CONSIGNE:
Selon l'extrait sur la psychiatrie en France, pourquoi la baisse du nombre de lits est-elle jugée d'autant plus excessive ? Répondez en une à trois phrases.
━━━━━ EXTRAIT FOURNI ━━━━━
En 2001, la France ne disposait plus que de 64 718 lits, dont 80 % dans le secteur public. Un hôpital comme celui de Maison Blanche, à Neuilly-sur-Marne (Seine-Saint-Denis), qui assure la prise en charge de cinq arrondissements de l’Est parisien, est passé de 2 000 lits dans les années 1980 à 550 aujourd’hui. “Nous n’accueillons plus que des patients en phase très aiguë et, pour les hospitaliser, il nous faut sortir d’autres malades”, déplore ainsi Serge Klopp, cadre infirmier.

Cette politique est jugée d’autant plus excessive que le nombre d’hospitalisations a recommencé à progresser depuis 1997. “On en est à faire la chasse aux lits pour pouvoir hospitaliser les patients. Ces malades sont sortis dès qu’ils présentent un semblant d’amélioration, explique Alain Létuvié, du Syndicat national des psychologues. Avant, on dénonçait les internements abusifs, dorénavant on peut vraiment parler d’externements abusifs.”

Les listes d’attente s’allongent dans le secteur public, qui renvoie les patients chez les psychiatres libéraux, bientôt débordés. “Il y a vingt ans, je n’aurais jamais imaginé traiter des bouffées délirantes sans hospitalisation, appuie le docteur Laboutière, qui exerce en libéral. On se fait un peu peur en soignant ces patients en cabinet : entre deux consultations, tout peut arriver.” Traditionnellement soignés dans les hôpitaux, des malades mentaux psychotiques échappent ainsi de plus en plus au système de soins. Et, depuis quelques années, ils viennent grossir la file des sans-abri et des détenus.

Aujourd’hui, la psychiatrie est donc placée dans une situation paradoxale : alors que ses moyens ne cessent de diminuer (le nombre de psychiatres devrait baisser de 12 500 aujourd’hui à 7 500 en 2020), son champ d’intervention s’étend. Aux pathologies qu’elle prenait en charge depuis le XIXe siècle (psychose, démence ou alcoolisme), puis à celles apparues dans les années 1960 (névrose et dépression) se sont ajoutées, depuis les années 1990, de nouvelles formes d’anxiété : troubles de l’adaptation, du comportement, de l’alimentation ou de la personnalité.

“On voit arriver chômeurs, RMiste, stagiaires en tout genre, population dont la principale caractéristique est d’être sous le signe du manque, écrivaient déjà en 1997 la sociologue Anne Golse et le psychiatre Philippe Plichart dans Psychologie sociale et ethnopsychiatrie. Enfin, nouvelle catégorie en extension, les demandes qu’on peut qualifier de subjectives, demandes personnelles de mieux-être face à une angoisse diffuse, un sentiment de vide ou d’échec personnel, de perte de l’élan vital ou d’une capacité à entretenir des liens sociaux.”
━━━━━ DONNÉES FOURNIES ━━━━━
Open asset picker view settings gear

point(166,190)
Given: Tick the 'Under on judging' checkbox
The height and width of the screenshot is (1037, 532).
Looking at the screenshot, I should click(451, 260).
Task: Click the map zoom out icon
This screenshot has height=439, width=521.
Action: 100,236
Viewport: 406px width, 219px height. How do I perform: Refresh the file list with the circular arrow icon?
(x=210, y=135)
━━━━━
RÉPONSE ATTENDUE:
Elle est jugée d'autant plus excessive que le nombre d'hospitalisations a recommencé à progresser depuis 1997. Il faut donc « faire la chasse aux lits » pour hospitaliser les patients, et ceux-ci sortent dès qu'ils présentent un semblant d'amélioration.